> _Available records_

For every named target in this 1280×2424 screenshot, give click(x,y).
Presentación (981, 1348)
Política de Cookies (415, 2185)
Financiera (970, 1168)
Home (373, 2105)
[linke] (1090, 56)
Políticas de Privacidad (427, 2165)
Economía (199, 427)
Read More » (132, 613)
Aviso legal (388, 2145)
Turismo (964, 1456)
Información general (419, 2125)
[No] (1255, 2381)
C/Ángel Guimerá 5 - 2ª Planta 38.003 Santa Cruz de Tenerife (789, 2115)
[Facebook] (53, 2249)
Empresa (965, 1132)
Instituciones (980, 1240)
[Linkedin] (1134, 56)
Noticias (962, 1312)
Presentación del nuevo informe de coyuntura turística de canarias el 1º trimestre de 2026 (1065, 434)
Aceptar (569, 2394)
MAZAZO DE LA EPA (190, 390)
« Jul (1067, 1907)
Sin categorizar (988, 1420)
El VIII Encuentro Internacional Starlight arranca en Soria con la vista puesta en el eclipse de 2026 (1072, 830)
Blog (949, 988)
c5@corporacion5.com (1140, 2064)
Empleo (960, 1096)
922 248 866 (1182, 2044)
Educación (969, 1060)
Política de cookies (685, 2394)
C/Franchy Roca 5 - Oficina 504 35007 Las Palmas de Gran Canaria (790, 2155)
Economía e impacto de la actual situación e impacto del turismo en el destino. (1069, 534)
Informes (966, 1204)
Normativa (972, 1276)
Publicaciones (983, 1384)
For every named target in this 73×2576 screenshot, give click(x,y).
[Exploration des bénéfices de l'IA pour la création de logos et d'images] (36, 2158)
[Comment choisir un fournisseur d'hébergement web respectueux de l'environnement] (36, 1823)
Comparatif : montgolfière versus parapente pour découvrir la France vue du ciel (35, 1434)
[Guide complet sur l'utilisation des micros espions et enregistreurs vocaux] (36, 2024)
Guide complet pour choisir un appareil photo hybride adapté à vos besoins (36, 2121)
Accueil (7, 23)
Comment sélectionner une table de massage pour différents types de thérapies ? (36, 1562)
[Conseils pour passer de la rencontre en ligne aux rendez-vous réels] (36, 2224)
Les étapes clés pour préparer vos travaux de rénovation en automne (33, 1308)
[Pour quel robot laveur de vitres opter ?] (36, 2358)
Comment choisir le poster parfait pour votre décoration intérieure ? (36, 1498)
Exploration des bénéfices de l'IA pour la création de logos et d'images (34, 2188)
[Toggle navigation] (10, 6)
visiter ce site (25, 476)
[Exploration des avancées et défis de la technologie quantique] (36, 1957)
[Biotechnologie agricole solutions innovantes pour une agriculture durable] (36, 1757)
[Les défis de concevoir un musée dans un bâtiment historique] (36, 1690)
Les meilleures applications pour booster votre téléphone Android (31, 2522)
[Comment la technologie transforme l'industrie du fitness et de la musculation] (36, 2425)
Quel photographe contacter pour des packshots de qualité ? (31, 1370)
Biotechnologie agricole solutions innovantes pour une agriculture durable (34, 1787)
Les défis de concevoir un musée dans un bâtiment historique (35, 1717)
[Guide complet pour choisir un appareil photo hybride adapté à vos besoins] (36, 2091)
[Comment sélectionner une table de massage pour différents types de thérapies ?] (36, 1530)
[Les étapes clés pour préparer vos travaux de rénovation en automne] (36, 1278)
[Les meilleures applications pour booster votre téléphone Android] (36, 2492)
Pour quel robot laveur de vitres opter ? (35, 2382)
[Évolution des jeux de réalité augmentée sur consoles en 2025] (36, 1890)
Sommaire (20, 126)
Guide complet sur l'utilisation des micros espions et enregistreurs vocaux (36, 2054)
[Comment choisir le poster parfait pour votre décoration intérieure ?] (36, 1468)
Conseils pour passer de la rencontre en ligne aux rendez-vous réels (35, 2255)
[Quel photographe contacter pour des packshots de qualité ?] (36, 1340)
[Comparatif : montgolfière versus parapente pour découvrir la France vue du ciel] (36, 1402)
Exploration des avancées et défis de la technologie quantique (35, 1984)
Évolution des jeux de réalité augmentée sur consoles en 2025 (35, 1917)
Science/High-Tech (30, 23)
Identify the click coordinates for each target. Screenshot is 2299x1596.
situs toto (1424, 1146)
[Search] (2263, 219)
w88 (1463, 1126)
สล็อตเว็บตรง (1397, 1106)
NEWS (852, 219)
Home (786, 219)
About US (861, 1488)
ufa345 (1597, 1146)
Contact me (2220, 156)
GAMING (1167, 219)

> _What is needed_
Only the lines containing the word "types" should be returned from the data above.

> _Reply_
Comment sélectionner une table de massage pour différents types de thérapies ? (36, 1562)
[Comment sélectionner une table de massage pour différents types de thérapies ?] (36, 1530)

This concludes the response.